だが、興味深いのは、(上)の最後の部分である。朝鮮の上流婦人たちは経済的な余裕があるにもかかわらず衣服においては質素だと指摘したうえで、「着物の整然(きちん)として締りのあるのには、實に羨しいと思ひました。他のものに就ては何一つ彼國(あちら)が勝って居るとも思はねば、恥かしなどとは感じませんでしたが着物ばかりはどうも日本服の斯(こ)う裳(すそ)のパッパッと開く不様のよりも朝鮮(あちら)の服の方が遙かに勝つて居ると羨ましうもあり恥かしい心持がいたしました」と結んでいる。
記事を送ってくれた井上さんは戦時中の国民服、標準服について研究した著書『洋服と日本人――国民服というモード』(廣済堂出版)で、「衣服というものは生活の内部にある手触りのある物質的存在」だと指摘している。
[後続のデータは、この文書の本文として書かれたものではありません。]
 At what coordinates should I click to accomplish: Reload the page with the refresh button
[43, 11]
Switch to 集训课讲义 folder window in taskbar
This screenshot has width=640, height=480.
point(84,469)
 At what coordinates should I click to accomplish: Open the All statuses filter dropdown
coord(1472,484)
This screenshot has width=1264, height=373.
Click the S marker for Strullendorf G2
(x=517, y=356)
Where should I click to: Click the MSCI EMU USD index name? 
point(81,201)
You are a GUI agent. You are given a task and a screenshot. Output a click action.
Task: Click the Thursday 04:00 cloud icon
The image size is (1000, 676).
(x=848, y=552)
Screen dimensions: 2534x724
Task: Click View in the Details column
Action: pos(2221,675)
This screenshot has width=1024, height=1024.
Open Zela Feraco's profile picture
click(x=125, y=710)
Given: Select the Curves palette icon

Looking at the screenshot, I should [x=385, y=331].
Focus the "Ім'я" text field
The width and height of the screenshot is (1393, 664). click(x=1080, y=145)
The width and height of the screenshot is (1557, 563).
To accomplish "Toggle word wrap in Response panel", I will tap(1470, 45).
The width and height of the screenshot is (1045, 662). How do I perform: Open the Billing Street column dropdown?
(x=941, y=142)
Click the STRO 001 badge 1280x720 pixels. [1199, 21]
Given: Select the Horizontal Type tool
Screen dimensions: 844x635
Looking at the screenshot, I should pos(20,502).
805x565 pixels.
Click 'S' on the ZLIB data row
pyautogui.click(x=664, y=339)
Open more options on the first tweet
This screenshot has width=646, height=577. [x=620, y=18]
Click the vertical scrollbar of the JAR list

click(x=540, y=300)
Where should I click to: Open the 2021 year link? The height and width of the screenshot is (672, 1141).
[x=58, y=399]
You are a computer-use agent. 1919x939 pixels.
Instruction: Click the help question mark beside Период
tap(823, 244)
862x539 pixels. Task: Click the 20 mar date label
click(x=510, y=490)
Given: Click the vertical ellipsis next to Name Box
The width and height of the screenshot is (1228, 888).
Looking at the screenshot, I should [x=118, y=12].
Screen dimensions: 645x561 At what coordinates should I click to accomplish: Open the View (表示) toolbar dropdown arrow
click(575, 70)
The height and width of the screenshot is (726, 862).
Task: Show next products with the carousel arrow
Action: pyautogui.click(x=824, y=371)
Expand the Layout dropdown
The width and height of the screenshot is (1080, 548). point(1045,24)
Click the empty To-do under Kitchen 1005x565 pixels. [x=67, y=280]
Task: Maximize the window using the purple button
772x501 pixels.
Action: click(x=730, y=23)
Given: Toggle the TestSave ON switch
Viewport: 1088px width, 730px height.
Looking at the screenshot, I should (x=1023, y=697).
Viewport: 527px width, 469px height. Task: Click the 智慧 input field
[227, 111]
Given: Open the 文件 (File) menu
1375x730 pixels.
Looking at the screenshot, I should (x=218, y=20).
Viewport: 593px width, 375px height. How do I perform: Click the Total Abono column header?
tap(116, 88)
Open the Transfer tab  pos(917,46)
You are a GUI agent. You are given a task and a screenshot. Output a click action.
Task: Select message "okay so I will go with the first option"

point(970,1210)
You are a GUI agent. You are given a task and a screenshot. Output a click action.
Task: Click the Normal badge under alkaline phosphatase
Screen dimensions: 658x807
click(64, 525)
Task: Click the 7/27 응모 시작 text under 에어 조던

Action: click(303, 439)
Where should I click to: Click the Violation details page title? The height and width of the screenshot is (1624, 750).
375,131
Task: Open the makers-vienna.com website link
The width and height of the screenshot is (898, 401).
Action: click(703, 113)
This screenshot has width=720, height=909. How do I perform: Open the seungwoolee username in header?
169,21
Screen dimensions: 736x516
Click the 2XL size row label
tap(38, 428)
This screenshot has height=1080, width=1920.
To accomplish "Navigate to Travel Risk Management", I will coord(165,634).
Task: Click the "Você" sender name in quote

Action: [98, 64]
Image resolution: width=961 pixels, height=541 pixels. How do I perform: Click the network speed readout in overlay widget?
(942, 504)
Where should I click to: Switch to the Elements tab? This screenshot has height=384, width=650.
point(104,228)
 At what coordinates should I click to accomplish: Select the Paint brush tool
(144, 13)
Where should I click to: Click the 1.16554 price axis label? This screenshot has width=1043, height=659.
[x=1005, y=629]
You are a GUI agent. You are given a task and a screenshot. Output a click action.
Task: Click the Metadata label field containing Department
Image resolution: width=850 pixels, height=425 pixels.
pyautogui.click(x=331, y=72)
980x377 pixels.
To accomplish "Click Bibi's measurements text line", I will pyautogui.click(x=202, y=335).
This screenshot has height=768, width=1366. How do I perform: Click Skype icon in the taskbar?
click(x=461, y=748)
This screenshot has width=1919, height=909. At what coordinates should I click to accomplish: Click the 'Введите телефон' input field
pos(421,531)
拙著[『チマ・チョゴリ制服の民族誌(エスノグラフィー)――その誕生と朝鮮学校の女性たち』(双風舎、現在はPitch communicationsより電子化)においてもこの前提は欠かせないものとなっている。だからこそ衣服、ファッションは、たとえば植民地主義やオリエンタリズムといったイデオロギーとは別の回路からの受容を可能にする。別の回路とは、機能性だったり、モードの要素だったり、ファンタジーだったり、様々だろう。もちろん、イデオロギーという回路も、ある。
記事の筆者が「朝鮮(あちら)の服」(だけ)を貶すことがなかったのはなぜか。「日本服」の裾を気にしていたことからすると、機能性だろうか。だとしたらそれは、彼女たちを当時覆っていたであろう洋装化の波へのコンプレックスからだろうか。やはり、「たかが服、されど服」。興味は尽きない。